__RECORDS SHOWN__.
-------
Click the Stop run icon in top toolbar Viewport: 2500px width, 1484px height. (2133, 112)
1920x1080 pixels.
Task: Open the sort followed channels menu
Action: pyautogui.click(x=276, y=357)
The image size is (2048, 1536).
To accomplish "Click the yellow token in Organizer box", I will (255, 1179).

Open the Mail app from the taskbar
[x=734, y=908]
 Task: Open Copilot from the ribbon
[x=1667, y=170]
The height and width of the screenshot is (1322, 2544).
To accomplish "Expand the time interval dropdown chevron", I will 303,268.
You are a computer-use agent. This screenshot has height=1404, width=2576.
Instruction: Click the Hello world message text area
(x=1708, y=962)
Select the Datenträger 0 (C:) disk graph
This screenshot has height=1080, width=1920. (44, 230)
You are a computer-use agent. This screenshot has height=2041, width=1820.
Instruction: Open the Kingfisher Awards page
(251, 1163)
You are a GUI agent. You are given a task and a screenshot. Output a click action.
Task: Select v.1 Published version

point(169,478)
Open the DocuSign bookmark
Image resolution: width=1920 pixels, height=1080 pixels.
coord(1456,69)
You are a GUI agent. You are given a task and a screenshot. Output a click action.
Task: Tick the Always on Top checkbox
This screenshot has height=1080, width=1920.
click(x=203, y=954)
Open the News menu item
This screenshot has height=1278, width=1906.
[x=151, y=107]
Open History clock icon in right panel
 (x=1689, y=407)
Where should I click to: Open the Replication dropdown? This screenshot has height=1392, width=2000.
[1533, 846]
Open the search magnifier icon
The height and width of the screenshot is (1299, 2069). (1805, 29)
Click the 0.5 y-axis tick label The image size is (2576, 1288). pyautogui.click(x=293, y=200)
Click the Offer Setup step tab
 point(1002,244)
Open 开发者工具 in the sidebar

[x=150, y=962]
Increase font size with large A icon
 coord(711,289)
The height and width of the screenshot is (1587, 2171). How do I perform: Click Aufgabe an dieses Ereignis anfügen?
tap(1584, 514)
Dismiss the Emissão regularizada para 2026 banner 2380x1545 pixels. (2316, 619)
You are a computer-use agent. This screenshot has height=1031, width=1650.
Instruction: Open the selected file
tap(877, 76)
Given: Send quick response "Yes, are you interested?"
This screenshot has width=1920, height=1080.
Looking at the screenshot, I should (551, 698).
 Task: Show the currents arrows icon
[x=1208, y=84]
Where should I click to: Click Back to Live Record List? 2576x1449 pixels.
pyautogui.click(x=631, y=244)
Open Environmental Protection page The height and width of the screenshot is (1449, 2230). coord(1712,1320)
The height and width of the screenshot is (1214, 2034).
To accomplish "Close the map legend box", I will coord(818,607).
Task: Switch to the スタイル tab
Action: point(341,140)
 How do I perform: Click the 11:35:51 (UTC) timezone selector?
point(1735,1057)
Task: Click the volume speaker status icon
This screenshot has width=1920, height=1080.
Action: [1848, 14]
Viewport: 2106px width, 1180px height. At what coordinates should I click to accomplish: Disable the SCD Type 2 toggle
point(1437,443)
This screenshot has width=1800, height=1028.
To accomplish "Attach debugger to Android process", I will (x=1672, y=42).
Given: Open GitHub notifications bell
-------
__TASK REQUIREMENTS__. Search the entries for the word "computer", then gather every line that has it.

__EXPECTED OUTPUT__.
You are a computer-use agent. This screenshot has height=1404, width=2576.
You are a computer-use agent. This screenshot has height=2041, width=1820.
You are a computer-use agent. This screenshot has height=1031, width=1650.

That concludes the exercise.